Army officials said AI tools are being integrated into daily workflows across personnel, logistics and operations functions. The effort aligns with recent guidance from the Secretary of War and forms part of a broader modernization push focused on future battlefield requirements.
“We are fundamentally changing the character of staff work,” said Maj. Gen. Curtis Taylor. “Our division is leaning forward, embracing innovation to ensure we can think faster, plan more effectively, and operate with greater precision than any adversary.”
“This is about harnessing technology to empower our people,” Taylor added.
The division’s personnel section, known as G1, has used AI to analyse thousands of soldier pay records to identify recurring financial issues affecting junior personnel. Army officials said the system automated a process that previously required weeks of manual work.
“The AI allowed us to rapidly identify the top three pay issues affecting our formations and, more importantly, predict when they were most likely to occur,” said Lt. Col. Ken Horton.
“We then produced a simple, one-page guide for command teams that outlines the problem, the steps a soldier will face, and exactly how to solve it,” Horton added. “We’re now preemptively solving problems before they impact a soldier’s readiness.”
The division’s logistics section, or G4, has also used AI to accelerate planning and improve fleet management. Officials said the technology helped generate draft operational orders and analyse non-tactical vehicle usage.

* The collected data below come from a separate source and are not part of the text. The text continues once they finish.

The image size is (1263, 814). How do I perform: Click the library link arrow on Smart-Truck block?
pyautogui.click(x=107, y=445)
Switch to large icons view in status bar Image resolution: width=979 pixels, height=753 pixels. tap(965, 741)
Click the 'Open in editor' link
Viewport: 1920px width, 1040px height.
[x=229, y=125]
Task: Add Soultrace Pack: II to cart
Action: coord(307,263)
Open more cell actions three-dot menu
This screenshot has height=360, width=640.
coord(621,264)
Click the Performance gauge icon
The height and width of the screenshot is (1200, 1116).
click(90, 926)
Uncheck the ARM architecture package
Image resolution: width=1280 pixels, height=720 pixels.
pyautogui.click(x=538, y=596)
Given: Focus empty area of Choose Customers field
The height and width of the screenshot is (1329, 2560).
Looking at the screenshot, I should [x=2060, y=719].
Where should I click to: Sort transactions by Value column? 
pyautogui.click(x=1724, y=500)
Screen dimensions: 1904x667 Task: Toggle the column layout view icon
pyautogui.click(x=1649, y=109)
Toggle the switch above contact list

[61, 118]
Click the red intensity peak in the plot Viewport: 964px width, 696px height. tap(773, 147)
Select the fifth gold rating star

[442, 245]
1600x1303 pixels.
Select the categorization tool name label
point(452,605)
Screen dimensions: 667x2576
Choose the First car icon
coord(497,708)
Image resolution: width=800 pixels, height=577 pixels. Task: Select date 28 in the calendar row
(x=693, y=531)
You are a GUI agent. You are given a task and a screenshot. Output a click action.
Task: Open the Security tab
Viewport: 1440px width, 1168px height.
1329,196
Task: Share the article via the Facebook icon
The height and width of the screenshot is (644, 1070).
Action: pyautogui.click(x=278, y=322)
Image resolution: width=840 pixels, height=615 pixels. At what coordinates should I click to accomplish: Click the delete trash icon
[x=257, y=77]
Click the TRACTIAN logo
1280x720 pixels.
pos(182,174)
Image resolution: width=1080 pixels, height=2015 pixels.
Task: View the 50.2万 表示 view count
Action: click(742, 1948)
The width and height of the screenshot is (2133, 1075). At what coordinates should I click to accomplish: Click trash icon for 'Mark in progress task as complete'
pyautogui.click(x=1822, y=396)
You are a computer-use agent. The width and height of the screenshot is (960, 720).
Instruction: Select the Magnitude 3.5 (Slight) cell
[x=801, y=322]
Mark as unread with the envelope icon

“We are leveraging AI to gain significant efficiencies in our planning and staffing processes,” said Lt. Col. Crystal Hines. “For instance, our team uses it to generate initial drafts of operation orders, which reduces our preparation time by roughly five days.”
The operations section, known as G3, has used AI to summarise meetings and reduce administrative workloads. Army officials said the technology helps produce executive summaries from commanders’ briefings more quickly.
“The operations section uses AI tools to analyze and summarize meetings like the Division’s commanders update brief and brigade update briefs,” said Mike Pierce. “One of the benefits of using AI for this is the time saved generating an executive summary from the meeting.”
Pierce said human oversight remains essential to ensure accuracy. “This ‘human-in-the-loop’ approach ensures the accuracy and context of every product before it reaches commanders,” he said.
Army officials said the technology allows soldiers and staff officers to focus more on critical decision-making rather than routine administrative tasks. The division said the initiative is expected to improve operational tempo both in garrison and during deployments.
“Every hour a soldier spends on a preventable finance issue or waiting for a part is an hour they are not training for combat,” Taylor said. “Research and implementation like this directly increase the division’s lethality by freeing our warfighters from necessary but routine tasks.”
“There is no staff process in our division that should not be reimagined in light of the potential of AI,” Taylor added. “This is about saving time, managing data, and getting soldiers focused on the complex business of warfighting readiness.”